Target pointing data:
☆ ☆ ☆

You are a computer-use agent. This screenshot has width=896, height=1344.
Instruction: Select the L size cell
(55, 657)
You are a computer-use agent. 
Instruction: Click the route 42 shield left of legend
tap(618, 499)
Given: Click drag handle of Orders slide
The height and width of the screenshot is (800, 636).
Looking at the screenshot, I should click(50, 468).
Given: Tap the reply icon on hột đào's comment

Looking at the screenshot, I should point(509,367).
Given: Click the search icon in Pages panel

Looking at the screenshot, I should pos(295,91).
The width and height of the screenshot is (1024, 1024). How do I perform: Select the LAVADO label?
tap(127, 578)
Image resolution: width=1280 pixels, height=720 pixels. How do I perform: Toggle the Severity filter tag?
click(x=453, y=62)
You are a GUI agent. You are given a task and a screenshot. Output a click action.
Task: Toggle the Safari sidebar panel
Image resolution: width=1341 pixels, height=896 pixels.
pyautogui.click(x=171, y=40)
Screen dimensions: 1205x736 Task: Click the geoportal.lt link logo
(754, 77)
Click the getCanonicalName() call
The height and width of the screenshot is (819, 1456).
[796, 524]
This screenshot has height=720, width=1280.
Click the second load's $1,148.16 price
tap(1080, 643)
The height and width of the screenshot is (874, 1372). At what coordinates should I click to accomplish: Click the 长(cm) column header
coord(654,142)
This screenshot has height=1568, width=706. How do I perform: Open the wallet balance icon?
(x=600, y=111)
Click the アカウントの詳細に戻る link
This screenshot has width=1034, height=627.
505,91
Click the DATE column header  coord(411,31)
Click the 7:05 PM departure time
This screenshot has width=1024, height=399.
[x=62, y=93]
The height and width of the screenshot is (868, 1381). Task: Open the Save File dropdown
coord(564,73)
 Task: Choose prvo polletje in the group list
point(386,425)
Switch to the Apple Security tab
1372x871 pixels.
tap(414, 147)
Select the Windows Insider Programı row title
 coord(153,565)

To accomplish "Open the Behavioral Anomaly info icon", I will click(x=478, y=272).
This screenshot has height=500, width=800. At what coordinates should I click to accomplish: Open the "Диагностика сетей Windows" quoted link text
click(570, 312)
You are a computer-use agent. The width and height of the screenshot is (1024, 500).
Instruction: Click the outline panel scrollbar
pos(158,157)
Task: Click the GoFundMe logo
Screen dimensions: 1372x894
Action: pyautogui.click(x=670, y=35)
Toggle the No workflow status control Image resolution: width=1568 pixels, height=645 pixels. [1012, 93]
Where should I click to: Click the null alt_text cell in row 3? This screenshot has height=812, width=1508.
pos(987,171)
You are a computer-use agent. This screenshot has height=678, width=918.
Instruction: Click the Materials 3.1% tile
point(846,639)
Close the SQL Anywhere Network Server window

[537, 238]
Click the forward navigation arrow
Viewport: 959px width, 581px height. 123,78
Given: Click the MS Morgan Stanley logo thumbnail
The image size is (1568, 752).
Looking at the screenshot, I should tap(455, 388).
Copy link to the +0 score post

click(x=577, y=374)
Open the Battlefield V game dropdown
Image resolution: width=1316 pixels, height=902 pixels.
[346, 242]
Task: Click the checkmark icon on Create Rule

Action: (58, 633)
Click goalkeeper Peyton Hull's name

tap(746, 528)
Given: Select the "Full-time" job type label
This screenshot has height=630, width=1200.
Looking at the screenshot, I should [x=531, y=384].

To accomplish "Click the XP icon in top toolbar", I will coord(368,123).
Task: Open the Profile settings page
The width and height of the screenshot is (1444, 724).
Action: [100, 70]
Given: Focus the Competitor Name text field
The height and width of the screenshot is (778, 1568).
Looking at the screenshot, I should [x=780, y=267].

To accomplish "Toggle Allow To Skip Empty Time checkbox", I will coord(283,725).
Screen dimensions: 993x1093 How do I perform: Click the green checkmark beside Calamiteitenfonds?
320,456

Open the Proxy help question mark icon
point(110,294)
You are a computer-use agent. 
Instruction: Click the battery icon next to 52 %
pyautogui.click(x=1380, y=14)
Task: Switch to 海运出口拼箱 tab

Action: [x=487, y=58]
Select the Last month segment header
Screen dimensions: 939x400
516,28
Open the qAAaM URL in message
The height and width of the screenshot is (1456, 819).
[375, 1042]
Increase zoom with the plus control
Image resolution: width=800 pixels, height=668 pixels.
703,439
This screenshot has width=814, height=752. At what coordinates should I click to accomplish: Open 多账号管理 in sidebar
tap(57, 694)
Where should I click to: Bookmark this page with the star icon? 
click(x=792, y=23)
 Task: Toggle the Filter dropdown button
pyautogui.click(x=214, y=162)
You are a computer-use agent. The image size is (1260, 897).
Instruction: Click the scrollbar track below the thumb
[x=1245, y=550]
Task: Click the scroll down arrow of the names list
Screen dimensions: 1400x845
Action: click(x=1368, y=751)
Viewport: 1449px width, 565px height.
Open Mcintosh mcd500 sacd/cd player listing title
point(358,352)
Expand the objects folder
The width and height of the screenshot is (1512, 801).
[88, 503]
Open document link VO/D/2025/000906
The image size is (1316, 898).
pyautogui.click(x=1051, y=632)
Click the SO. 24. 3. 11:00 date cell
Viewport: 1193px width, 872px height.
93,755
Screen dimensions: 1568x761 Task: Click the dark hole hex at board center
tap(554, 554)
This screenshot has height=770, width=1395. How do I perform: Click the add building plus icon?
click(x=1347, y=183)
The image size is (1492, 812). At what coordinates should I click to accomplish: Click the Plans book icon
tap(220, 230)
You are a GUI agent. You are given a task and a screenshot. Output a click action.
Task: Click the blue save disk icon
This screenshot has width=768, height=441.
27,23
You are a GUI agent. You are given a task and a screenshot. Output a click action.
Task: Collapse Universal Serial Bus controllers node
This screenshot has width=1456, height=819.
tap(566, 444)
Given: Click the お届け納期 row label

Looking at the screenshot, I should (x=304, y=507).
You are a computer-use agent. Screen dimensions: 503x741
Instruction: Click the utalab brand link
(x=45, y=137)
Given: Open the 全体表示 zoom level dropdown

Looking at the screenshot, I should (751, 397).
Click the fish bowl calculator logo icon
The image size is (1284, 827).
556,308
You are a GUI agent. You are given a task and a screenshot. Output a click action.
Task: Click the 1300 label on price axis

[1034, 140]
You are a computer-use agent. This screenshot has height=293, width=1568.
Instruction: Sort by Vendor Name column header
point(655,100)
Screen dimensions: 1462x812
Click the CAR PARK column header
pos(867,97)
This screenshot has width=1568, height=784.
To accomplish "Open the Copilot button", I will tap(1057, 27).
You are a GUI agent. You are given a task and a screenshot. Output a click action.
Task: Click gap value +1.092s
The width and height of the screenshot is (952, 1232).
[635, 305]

☆ ☆ ☆

Can you convert the lines above into a JSON list of strings, one string per line, with the blank lines left out?

**Answer to the problem**
[
  "You are a computer-use agent. This screenshot has width=896, height=1344.",
  "Instruction: Select the L size cell",
  "(55, 657)",
  "You are a computer-use agent. ",
  "Instruction: Click the route 42 shield left of legend",
  "tap(618, 499)",
  "Given: Click drag handle of Orders slide",
  "The height and width of the screenshot is (800, 636).",
  "Looking at the screenshot, I should click(50, 468).",
  "Given: Tap the reply icon on hột đào's comment",
  "Looking at the screenshot, I should point(509,367).",
  "Given: Click the search icon in Pages panel",
  "Looking at the screenshot, I should pos(295,91).",
  "The width and height of the screenshot is (1024, 1024). How do I perform: Select the LAVADO label?",
  "tap(127, 578)",
  "Image resolution: width=1280 pixels, height=720 pixels. How do I perform: Toggle the Severity filter tag?",
  "click(x=453, y=62)",
  "You are a GUI agent. You are given a task and a screenshot. Output a click action.",
  "Task: Toggle the Safari sidebar panel",
  "Image resolution: width=1341 pixels, height=896 pixels.",
  "pyautogui.click(x=171, y=40)",
  "Screen dimensions: 1205x736 Task: Click the geoportal.lt link logo",
  "(754, 77)",
  "Click the getCanonicalName() call",
  "The height and width of the screenshot is (819, 1456).",
  "[796, 524]",
  "This screenshot has height=720, width=1280.",
  "Click the second load's $1,148.16 price",
  "tap(1080, 643)",
  "The height and width of the screenshot is (874, 1372). At what coordinates should I click to accomplish: Click the 长(cm) column header",
  "coord(654,142)",
  "This screenshot has height=1568, width=706. How do I perform: Open the wallet balance icon?",
  "(x=600, y=111)",
  "Click the アカウントの詳細に戻る link",
  "This screenshot has width=1034, height=627.",
  "505,91",
  "Click the DATE column header  coord(411,31)",
  "Click the 7:05 PM departure time",
  "This screenshot has width=1024, height=399.",
  "[x=62, y=93]",
  "The height and width of the screenshot is (868, 1381). Task: Open the Save File dropdown",
  "coord(564,73)",
  " Task: Choose prvo polletje in the group list",
  "point(386,425)",
  "Switch to the Apple Security tab",
  "1372x871 pixels.",
  "tap(414, 147)",
  "Select the Windows Insider Programı row title",
  " coord(153,565)",
  "To accomplish \"Open the Behavioral Anomaly info icon\", I will click(x=478, y=272).",
  "This screenshot has height=500, width=800. At what coordinates should I click to accomplish: Open the \"Диагностика сетей Windows\" quoted link text",
  "click(570, 312)",
  "You are a computer-use agent. The width and height of the screenshot is (1024, 500).",
  "Instruction: Click the outline panel scrollbar",
  "pos(158,157)",
  "Task: Click the GoFundMe logo",
  "Screen dimensions: 1372x894",
  "Action: pyautogui.click(x=670, y=35)",
  "Toggle the No workflow status control Image resolution: width=1568 pixels, height=645 pixels. [1012, 93]",
  "Where should I click to: Click the null alt_text cell in row 3? This screenshot has height=812, width=1508.",
  "pos(987,171)",
  "You are a computer-use agent. This screenshot has height=678, width=918.",
  "Instruction: Click the Materials 3.1% tile",
  "point(846,639)",
  "Close the SQL Anywhere Network Server window",
  "[537, 238]",
  "Click the forward navigation arrow",
  "Viewport: 959px width, 581px height. 123,78",
  "Given: Click the MS Morgan Stanley logo thumbnail",
  "The image size is (1568, 752).",
  "Looking at the screenshot, I should tap(455, 388).",
  "Copy link to the +0 score post",
  "click(x=577, y=374)",
  "Open the Battlefield V game dropdown",
  "Image resolution: width=1316 pixels, height=902 pixels.",
  "[346, 242]",
  "Task: Click the checkmark icon on Create Rule",
  "Action: (58, 633)",
  "Click goalkeeper Peyton Hull's name",
  "tap(746, 528)",
  "Given: Select the \"Full-time\" job type label",
  "This screenshot has height=630, width=1200.",
  "Looking at the screenshot, I should [x=531, y=384].",
  "To accomplish \"Click the XP icon in top toolbar\", I will coord(368,123).",
  "Task: Open the Profile settings page",
  "The width and height of the screenshot is (1444, 724).",
  "Action: [100, 70]",
  "Given: Focus the Competitor Name text field",
  "The height and width of the screenshot is (778, 1568).",
  "Looking at the screenshot, I should [x=780, y=267].",
  "To accomplish \"Toggle Allow To Skip Empty Time checkbox\", I will coord(283,725).",
  "Screen dimensions: 993x1093 How do I perform: Click the green checkmark beside Calamiteitenfonds?",
  "320,456",
  "Open the Proxy help question mark icon",
  "point(110,294)",
  "You are a computer-use agent. ",
  "Instruction: Click the battery icon next to 52 %",
  "pyautogui.click(x=1380, y=14)",
  "Task: Switch to 海运出口拼箱 tab",
  "Action: [x=487, y=58]",
  "Select the Last month segment header",
  "Screen dimensions: 939x400",
  "516,28",
  "Open the qAAaM URL in message",
  "The height and width of the screenshot is (1456, 819).",
  "[375, 1042]",
  "Increase zoom with the plus control",
  "Image resolution: width=800 pixels, height=668 pixels.",
  "703,439",
  "This screenshot has width=814, height=752. At what coordinates should I click to accomplish: Open 多账号管理 in sidebar",
  "tap(57, 694)",
  "Where should I click to: Bookmark this page with the star icon? ",
  "click(x=792, y=23)",
  " Task: Toggle the Filter dropdown button",
  "pyautogui.click(x=214, y=162)",
  "You are a computer-use agent. The image size is (1260, 897).",
  "Instruction: Click the scrollbar track below the thumb",
  "[x=1245, y=550]",
  "Task: Click the scroll down arrow of the names list",
  "Screen dimensions: 1400x845",
  "Action: click(x=1368, y=751)",
  "Viewport: 1449px width, 565px height.",
  "Open Mcintosh mcd500 sacd/cd player listing title",
  "point(358,352)",
  "Expand the objects folder",
  "The width and height of the screenshot is (1512, 801).",
  "[88, 503]",
  "Open document link VO/D/2025/000906",
  "The image size is (1316, 898).",
  "pyautogui.click(x=1051, y=632)",
  "Click the SO. 24. 3. 11:00 date cell",
  "Viewport: 1193px width, 872px height.",
  "93,755",
  "Screen dimensions: 1568x761 Task: Click the dark hole hex at board center",
  "tap(554, 554)",
  "This screenshot has height=770, width=1395. How do I perform: Click the add building plus icon?",
  "click(x=1347, y=183)",
  "The image size is (1492, 812). At what coordinates should I click to accomplish: Click the Plans book icon",
  "tap(220, 230)",
  "You are a GUI agent. You are given a task and a screenshot. Output a click action.",
  "Task: Click the blue save disk icon",
  "This screenshot has width=768, height=441.",
  "27,23",
  "You are a GUI agent. You are given a task and a screenshot. Output a click action.",
  "Task: Collapse Universal Serial Bus controllers node",
  "This screenshot has width=1456, height=819.",
  "tap(566, 444)",
  "Given: Click the お届け納期 row label",
  "Looking at the screenshot, I should (x=304, y=507).",
  "You are a computer-use agent. Screen dimensions: 503x741",
  "Instruction: Click the utalab brand link",
  "(x=45, y=137)",
  "Given: Open the 全体表示 zoom level dropdown",
  "Looking at the screenshot, I should (751, 397).",
  "Click the fish bowl calculator logo icon",
  "The image size is (1284, 827).",
  "556,308",
  "You are a GUI agent. You are given a task and a screenshot. Output a click action.",
  "Task: Click the 1300 label on price axis",
  "[1034, 140]",
  "You are a computer-use agent. This screenshot has height=293, width=1568.",
  "Instruction: Sort by Vendor Name column header",
  "point(655,100)",
  "Screen dimensions: 1462x812",
  "Click the CAR PARK column header",
  "pos(867,97)",
  "This screenshot has width=1568, height=784.",
  "To accomplish \"Open the Copilot button\", I will tap(1057, 27).",
  "You are a GUI agent. You are given a task and a screenshot. Output a click action.",
  "Task: Click gap value +1.092s",
  "The width and height of the screenshot is (952, 1232).",
  "[635, 305]"
]